* WORK INSTRUCTIONS *
Rewrite all the data below with "Wi-Fi status icon" swapped for "network status icon". Leave every other word untouched.

Extracted data entries:

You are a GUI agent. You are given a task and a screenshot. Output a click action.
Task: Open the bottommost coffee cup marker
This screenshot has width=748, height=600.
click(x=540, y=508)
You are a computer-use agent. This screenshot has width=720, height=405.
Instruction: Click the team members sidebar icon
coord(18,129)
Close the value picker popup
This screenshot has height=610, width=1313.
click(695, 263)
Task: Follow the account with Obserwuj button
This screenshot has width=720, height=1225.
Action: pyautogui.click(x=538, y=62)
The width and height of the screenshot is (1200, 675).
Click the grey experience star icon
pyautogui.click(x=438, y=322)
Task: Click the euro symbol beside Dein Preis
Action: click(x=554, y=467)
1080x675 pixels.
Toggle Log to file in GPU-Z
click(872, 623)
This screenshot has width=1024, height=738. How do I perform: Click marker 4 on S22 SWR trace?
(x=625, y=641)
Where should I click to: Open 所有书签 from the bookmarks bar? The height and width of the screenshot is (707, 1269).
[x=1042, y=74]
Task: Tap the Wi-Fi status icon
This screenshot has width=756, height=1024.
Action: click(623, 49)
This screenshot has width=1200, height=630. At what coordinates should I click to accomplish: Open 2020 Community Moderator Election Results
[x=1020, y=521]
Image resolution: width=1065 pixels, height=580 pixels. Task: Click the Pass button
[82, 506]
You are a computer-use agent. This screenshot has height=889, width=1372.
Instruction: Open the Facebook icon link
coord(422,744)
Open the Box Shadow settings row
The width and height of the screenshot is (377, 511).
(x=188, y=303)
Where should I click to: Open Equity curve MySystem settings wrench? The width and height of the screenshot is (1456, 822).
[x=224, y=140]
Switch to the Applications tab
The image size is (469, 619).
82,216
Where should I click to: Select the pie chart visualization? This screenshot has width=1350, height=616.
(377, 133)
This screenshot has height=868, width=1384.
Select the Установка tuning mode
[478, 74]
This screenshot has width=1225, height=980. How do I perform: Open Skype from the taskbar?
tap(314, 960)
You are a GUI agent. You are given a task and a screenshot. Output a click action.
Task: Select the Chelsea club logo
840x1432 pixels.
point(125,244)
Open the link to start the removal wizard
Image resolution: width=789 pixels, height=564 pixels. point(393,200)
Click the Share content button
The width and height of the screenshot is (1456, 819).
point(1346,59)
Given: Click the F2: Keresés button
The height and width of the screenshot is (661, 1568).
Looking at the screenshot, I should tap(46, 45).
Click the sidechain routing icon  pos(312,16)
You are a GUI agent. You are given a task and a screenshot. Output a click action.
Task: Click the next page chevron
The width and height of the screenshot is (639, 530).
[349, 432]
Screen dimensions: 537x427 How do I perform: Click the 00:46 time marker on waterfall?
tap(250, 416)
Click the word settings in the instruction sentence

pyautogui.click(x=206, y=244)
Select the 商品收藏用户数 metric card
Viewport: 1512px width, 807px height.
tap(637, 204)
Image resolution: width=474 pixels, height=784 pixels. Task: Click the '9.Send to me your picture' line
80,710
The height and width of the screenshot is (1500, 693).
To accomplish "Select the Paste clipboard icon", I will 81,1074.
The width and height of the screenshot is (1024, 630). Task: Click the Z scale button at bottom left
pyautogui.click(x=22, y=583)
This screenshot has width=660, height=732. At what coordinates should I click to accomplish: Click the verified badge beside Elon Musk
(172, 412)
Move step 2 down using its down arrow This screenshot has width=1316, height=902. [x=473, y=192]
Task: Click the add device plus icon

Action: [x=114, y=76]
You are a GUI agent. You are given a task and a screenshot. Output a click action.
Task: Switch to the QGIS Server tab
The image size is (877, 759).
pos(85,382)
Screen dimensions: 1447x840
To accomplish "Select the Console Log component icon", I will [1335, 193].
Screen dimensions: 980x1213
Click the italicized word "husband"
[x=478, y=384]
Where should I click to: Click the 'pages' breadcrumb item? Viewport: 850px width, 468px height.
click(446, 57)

* SOLUTION TO THE PROBLEM *
You are a GUI agent. You are given a task and a screenshot. Output a click action.
Task: Open the bottommost coffee cup marker
This screenshot has width=748, height=600.
click(x=540, y=508)
You are a computer-use agent. This screenshot has width=720, height=405.
Instruction: Click the team members sidebar icon
coord(18,129)
Close the value picker popup
This screenshot has height=610, width=1313.
click(695, 263)
Task: Follow the account with Obserwuj button
This screenshot has width=720, height=1225.
Action: pyautogui.click(x=538, y=62)
The width and height of the screenshot is (1200, 675).
Click the grey experience star icon
pyautogui.click(x=438, y=322)
Task: Click the euro symbol beside Dein Preis
Action: click(x=554, y=467)
1080x675 pixels.
Toggle Log to file in GPU-Z
click(872, 623)
This screenshot has width=1024, height=738. How do I perform: Click marker 4 on S22 SWR trace?
(x=625, y=641)
Where should I click to: Open 所有书签 from the bookmarks bar? The height and width of the screenshot is (707, 1269).
[x=1042, y=74]
Task: Tap the network status icon
This screenshot has width=756, height=1024.
Action: click(623, 49)
This screenshot has width=1200, height=630. At what coordinates should I click to accomplish: Open 2020 Community Moderator Election Results
[x=1020, y=521]
Image resolution: width=1065 pixels, height=580 pixels. Task: Click the Pass button
[82, 506]
You are a computer-use agent. This screenshot has height=889, width=1372.
Instruction: Open the Facebook icon link
coord(422,744)
Open the Box Shadow settings row
The width and height of the screenshot is (377, 511).
(x=188, y=303)
Where should I click to: Open Equity curve MySystem settings wrench? The width and height of the screenshot is (1456, 822).
[x=224, y=140]
Switch to the Applications tab
The image size is (469, 619).
82,216
Where should I click to: Select the pie chart visualization? This screenshot has width=1350, height=616.
(377, 133)
This screenshot has height=868, width=1384.
Select the Установка tuning mode
[478, 74]
This screenshot has width=1225, height=980. How do I perform: Open Skype from the taskbar?
tap(314, 960)
You are a GUI agent. You are given a task and a screenshot. Output a click action.
Task: Select the Chelsea club logo
840x1432 pixels.
point(125,244)
Open the link to start the removal wizard
Image resolution: width=789 pixels, height=564 pixels. point(393,200)
Click the Share content button
The width and height of the screenshot is (1456, 819).
point(1346,59)
Given: Click the F2: Keresés button
The height and width of the screenshot is (661, 1568).
Looking at the screenshot, I should tap(46, 45).
Click the sidechain routing icon  pos(312,16)
You are a GUI agent. You are given a task and a screenshot. Output a click action.
Task: Click the next page chevron
The width and height of the screenshot is (639, 530).
[349, 432]
Screen dimensions: 537x427 How do I perform: Click the 00:46 time marker on waterfall?
tap(250, 416)
Click the word settings in the instruction sentence

pyautogui.click(x=206, y=244)
Select the 商品收藏用户数 metric card
Viewport: 1512px width, 807px height.
tap(637, 204)
Image resolution: width=474 pixels, height=784 pixels. Task: Click the '9.Send to me your picture' line
80,710
The height and width of the screenshot is (1500, 693).
To accomplish "Select the Paste clipboard icon", I will 81,1074.
The width and height of the screenshot is (1024, 630). Task: Click the Z scale button at bottom left
pyautogui.click(x=22, y=583)
This screenshot has width=660, height=732. At what coordinates should I click to accomplish: Click the verified badge beside Elon Musk
(172, 412)
Move step 2 down using its down arrow This screenshot has width=1316, height=902. [x=473, y=192]
Task: Click the add device plus icon

Action: [x=114, y=76]
You are a GUI agent. You are given a task and a screenshot. Output a click action.
Task: Switch to the QGIS Server tab
The image size is (877, 759).
pos(85,382)
Screen dimensions: 1447x840
To accomplish "Select the Console Log component icon", I will [1335, 193].
Screen dimensions: 980x1213
Click the italicized word "husband"
[x=478, y=384]
Where should I click to: Click the 'pages' breadcrumb item? Viewport: 850px width, 468px height.
click(446, 57)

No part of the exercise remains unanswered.